Amiga, es tiempo de soltar el peso… levanta tu mirada y recuerda que eres amada por Dios  

¿Te ha pasado, querida amiga, sentir que estabas justo en el lugar indicado, en el momento preciso, a tiempo, oportunamente? Estas palabras nos dicen que algo sucede de manera precisa, adecuada o exacta; a menudo con una connotación positiva.

En la Biblia leemos acerca de un encuentro entre Jesús y una mujer muy especial. En el evangelio de S. Lucas 13:10-17 encontramos a una mujer encorvada; esta condición se debía, quizás, a una afección espinal severa, la cual le impedía enderezarse. Esta realidad física significaba una vida sin horizonte, limitada a la tierra bajo sus pies, y la acompañaba desde hacía dieciocho años… una imposibilidad de levantar la cabeza para nada, nunca poder ver un amanecer, ni el rostro de con quien está hablando… De sólo pensarlo nos impacta ¿verdad? Cuando el horizonte visual de una persona se reduce drásticamente, puede suceder que su mundo interno se encoja en esa misma proporción. Su sensación de invisibilidad para lo demás se asume casi sin cuestionamiento. Tal vez esta mujer nunca imaginó que su asistencia ese día a la sinagoga tendría un final dichoso para ella.

Ese día estaba allí Jesús de Nazaret; entre la multitud y el ruido, la dinámica de la invisibilidad estaba por romperse. Y entre toda la gente Jesús la vio. Su mirada no se detuvo en la superficie, sino que encontró exactamente a quien el mundo había dejado de mirar. Lo maravilloso de esto, querida amiga, es que desde antes de nacer estamos bajo Su mirada. “Mi embrión vieron tus ojos” es un célebre texto bíblico del Salmo 139:16, escrito por el Rey David (Reina-Valera 1960), que expresa que Dios observa y conoce a cada individuo desde la concepción. El versículo continúa diciendo: «y en tu libro estaban escritas todas aquellas cosas que fueron luego formadas, sin faltar una de ellas». En un significado espiritual se interpreta como una afirmación de que cada vida es creada, conocida y valorada por Dios desde su etapa embrionaria en el vientre materno, con un propósito diseñado de antemano.
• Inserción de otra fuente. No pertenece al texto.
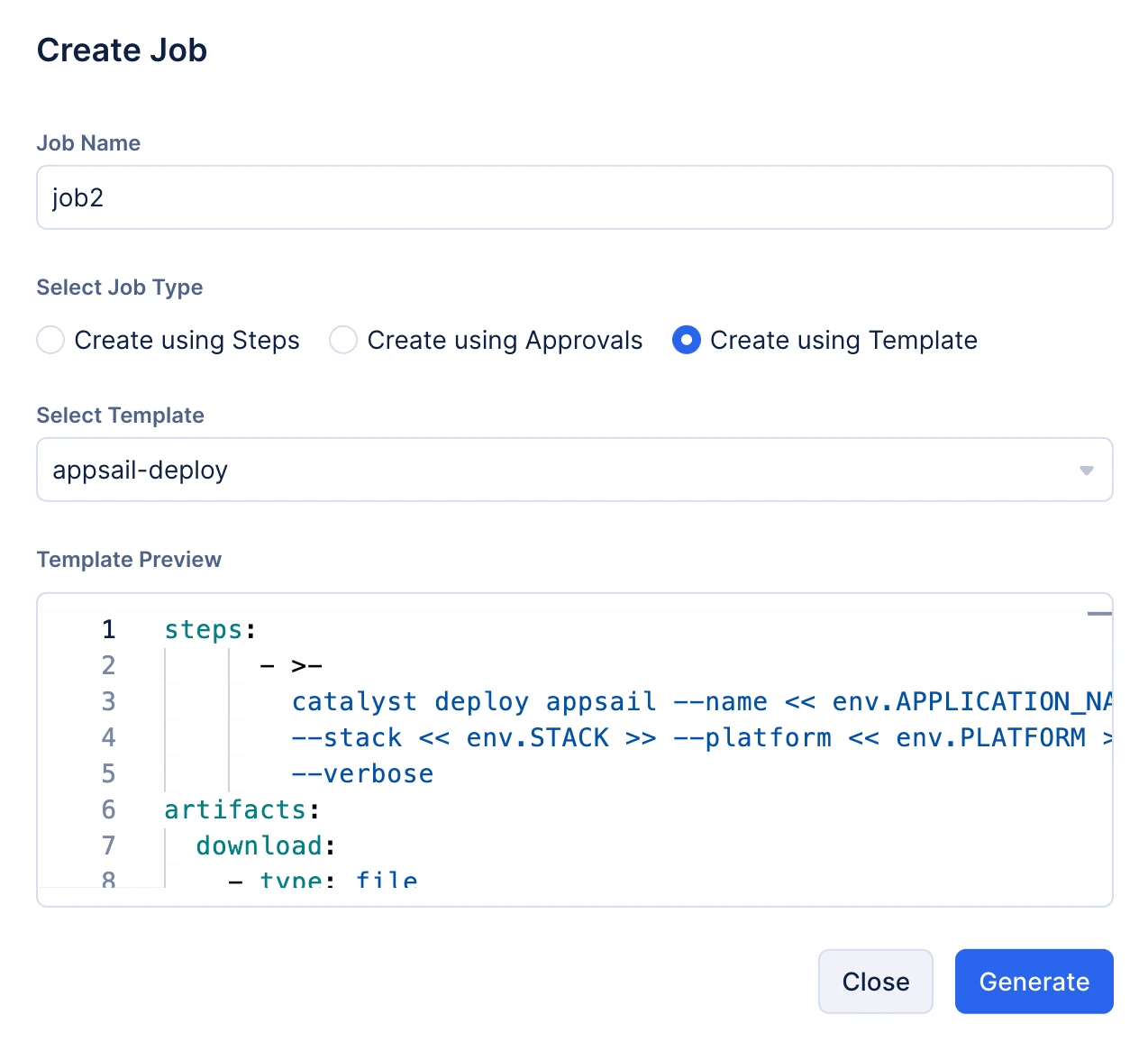Click the Job Name input field
Viewport: 1148px width, 1051px height.
(574, 197)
De la misma manera que la persona del relato bíblico fue mirada por Jesús, un día también Él nos vio a cada una de nosotras. El proceso de alivio y sanación comienza cuando Jesús valida su existencia de manera total, gratuita, sin pedir nada a cambio, sin exigirle que demuestre que quiere ser sanada, reconociendo su presencia y dolor sin exigir un peaje a cambio. Por lo cual ya no tenemos por qué estar mirando al suelo; Él se encarga de levantar nuestra mirada. En el Salmo 3:3 dice: “Mas tú, Jehová, eres escudo alrededor de mí; mi gloria, y el que levanta mi cabeza”.
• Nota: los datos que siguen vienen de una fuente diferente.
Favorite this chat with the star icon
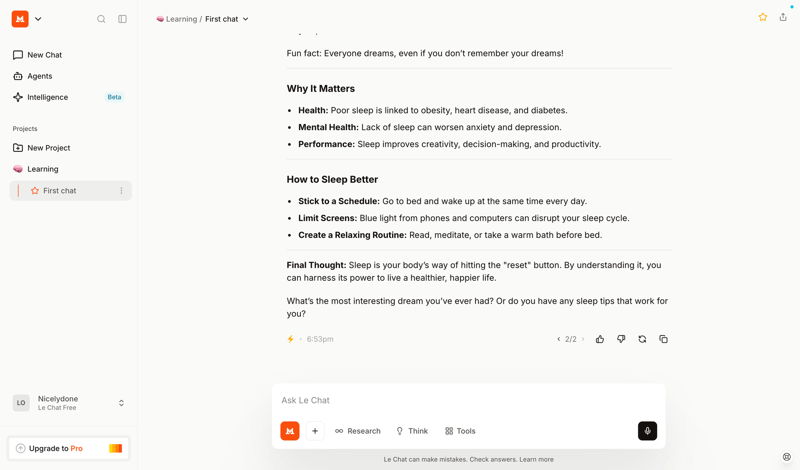Image resolution: width=800 pixels, height=470 pixels. (763, 17)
Muchas veces, nosotras también caminamos espiritualmente encorvadas por preocupaciones familiares, responsabilidades abrumadoras, heridas del pasado, miedos silenciados, expectativas no alcanzadas… Pero Jesús observa, no pasa de largo, su atención es intencional… y nos llama. En la historia referida anteriormente, Jesús no espera a que ella lo llame, sino que Él toma la iniciativa. Su propósito fue claro y directo desde un principio: sanar una vida rota y liberar una vida cautiva.

Amiga, es tiempo de soltar el peso. Deja tus cargas, levanta tu mirada y recuerda que eres amada por Dios. Porque a sus ojos eres de gran estima, eres honorable, y te ama… (Isaías 43:4).